Teaching with composition algorithms is comforting for both students and teachers. Students are anxious to know exactly which hoops they need to jump through to get that grade, and teachers who are less confident about teaching fuzzy art and craft of writing find in algorithmic writing instruction a set of concrete, easily measurable factors to use for grading. But the unfortunate side effect is that teachers end up grading students not on the quality of their end product, but on how well they followed the teacher-required algorithm.

Composition algorithms, sentence mechanics, and grammar all have their place. They are the tools of the writer’s work, and just as a builder needs to know the difference between a hammer and a nail gun and a screwdriver and a tape measure, young writers benefit from knowing their tools. However, we judge builders by the quality of their work, not by how well they hold a hammer.

ChatGPT won’t end any kind of writing instruction that shouldn’t have been ended. Writing for real, and not for performance, is personal and grows out of the writer’s thoughts and ideas, and that’s where writing instruction should be focused. Grow assignments organically out of class discussion and interest. Grade essays on how well the student communicated an idea, and not on how well they filled up the five paragraph template.

ChatGPT and other language software can help. They can be used to test the quality of a prompt; if the software can create a passable essay, then why ask students to do it?

And ironically, as more and more people play with ChatGPT, it’s becoming evident that to get a better result from the program, the user has to put the kind of detail and thought into their instructions that should be used for writing the essay themselves.

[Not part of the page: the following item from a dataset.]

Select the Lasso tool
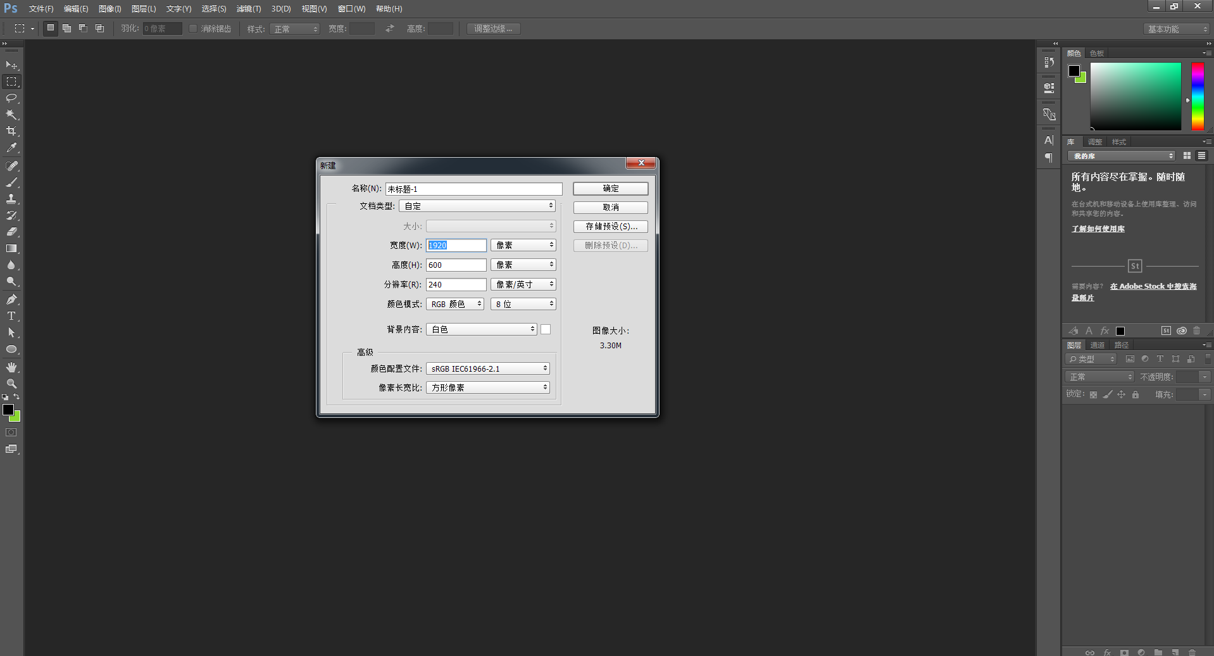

ChatGPT is a dynamic demonstration that if you approach an essay by thinking “I’ll just write something about Huckelberry Finn,” you get mediocre junk. Better thinking about what you want the essay to be about, what you want it to say, and how you want to say it gets you a better result, even if you’re having an app do the grunt work of stringing words together.

Most writing problems are really thinking problems, and thinking problems are the problems that software is completely incapable of solving.

If a teacher’s concern is that students will “cheat” with ChatGPT, the answer is to give assignments that are personal and focused on thinking. We don’t have to teach students to follow a writing algorithm any more; there’s an app for that.